Faulkner’s The Sound and the Fury is a novel of time, Sartre writes, in which “the present… is full of holes and, through these holes, it is invaded by things past, which are fixed” (20). Even more unstable than a narrated present is the anticipated future, which, Sartre claims, is “decapitated,” simply removed as a possibility in the novel (23).

Yet, how does such an illustration of non-progressive time withstand the addition of Faulkner’s “Appendix?” Sartre wrote his essay before the appendix’s addition in 1946 (though reprinted it afterward), in which time’s stagnation within the novel appears far more muddled.

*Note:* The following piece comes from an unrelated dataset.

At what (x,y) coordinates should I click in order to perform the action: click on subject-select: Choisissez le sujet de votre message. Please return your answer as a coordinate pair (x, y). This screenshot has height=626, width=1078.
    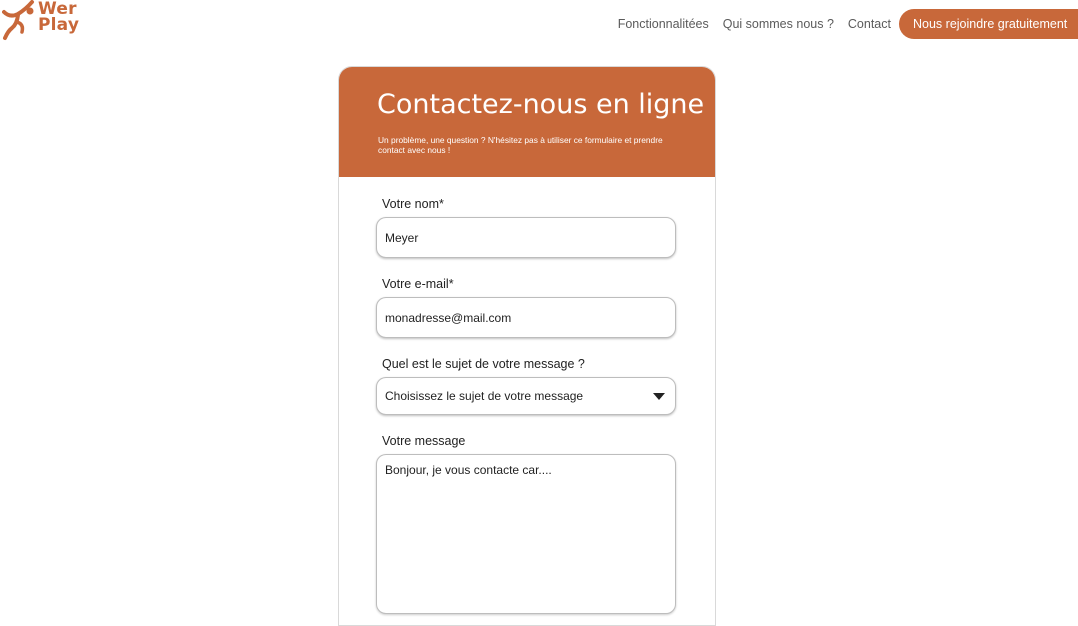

There is a sort of quasi-time travel happening with the addition of the appendix, which, upon the time of writing it, looks backwards to Caddy’s divorce in 1925 and disappearance in 1940 (332), but which simultaneously, when taken alongside the original 1929 publishing of the prior four sections, occupies an actual future narrative. Sartre’s argument hinges on the stylistics of Faukner’s text—the remixed chronology of events, the emphasis on past tense—to claim that Compson futures are unimagined and unattainable: are “blocked off” (25). Yet, the appendix reveals via its content, and in similar stylistic shifts of tenses from present to past and back, that these futures, once blocked in 1928, do literally exist, realizing in Jason’s sullen occupation of a cluttered office in 1943 (333-4). There is future here; there is the progression of time here. Though written as a later addition, to dismiss the actualization of the future presented by the appendix as something conceived only after The Sound and the Fury’s publication in 1929 is to dismiss what, in Faulkner’s words, is “the key to the whole book” (323). If the key to the book is this presentation of the future (as now past, but a nonetheless relative future to the prior sections), how does that change our understanding of how time operates within the novel? Now a remixing of past, present, and future—not just an interruption of a fractured, stale present by a fixed past—how can we (re)conceive the trajectory, and apparent tragedy, of the Compson family?

Collage and Marianne Moore

Hugh Kenner writes that The Waste Land “invaded and availed itself of the British literary tradition” and produced “a novelty of surface” (66-67).  Eliot address this aesthetic of a new thing made from old parts in the final flurry of quotations, when the speaker declares, “These fragments I have shored against my ruins” (430). This fragmentary style has become a hallmark of modernism, and Marianne Moore’s poems fit nicely with this technique at first glance. Her work comes with an apparatus of notes, and her poems are sprinkled with excerpts displayed quite conspicuously between quotation marks. Her notes, like Eliot’s, are often citations, but where Eliot urges his readers to avail themselves of his secondary sources—both explicitly and through his citations’ specificity—Moore does not seem overly concerned with her readers actually finding the quotation in its original form. For example, Moore ends her notes to “An Octopus” by writing, “Quoted descriptions of scenery and of animals, of which the source is not given, have been taken from government pamphlets on our national parks” (109). This seems to suggest that while it is not necessary to trace a quotation back to its source and context, as in Eliot, one must know that these pieces of text came from somewhere else. Thus, collage seems to be a more apt concept for Moore’s poetics than fragments, for a fragment is a broken piece, an object that testifies to its isolation and incompleteness. Collage, on the other hand, emphasizes the rejoining of pieces; it comes from French, meaning “pasting, gluing” (OED, “collage, n.”). Moore’s poetry is less concerned with invading tradition, preferring to find new expression through reconstruction, gathering “real toads” to fill the “imaginary gardens” (27). Even poems without notes, like “The Fish,” have an element of collage, both in the range of imagery and in the almost dissociative compression and precision of her verse. In “sun, / split like spun” (41), the vowels and consonants ricochet and recombine: “split” loses its “lit,” which shifts to “like,” and the “sp” reemerges at the end of the line to rejoin the “sun” at the stanza’s beginning.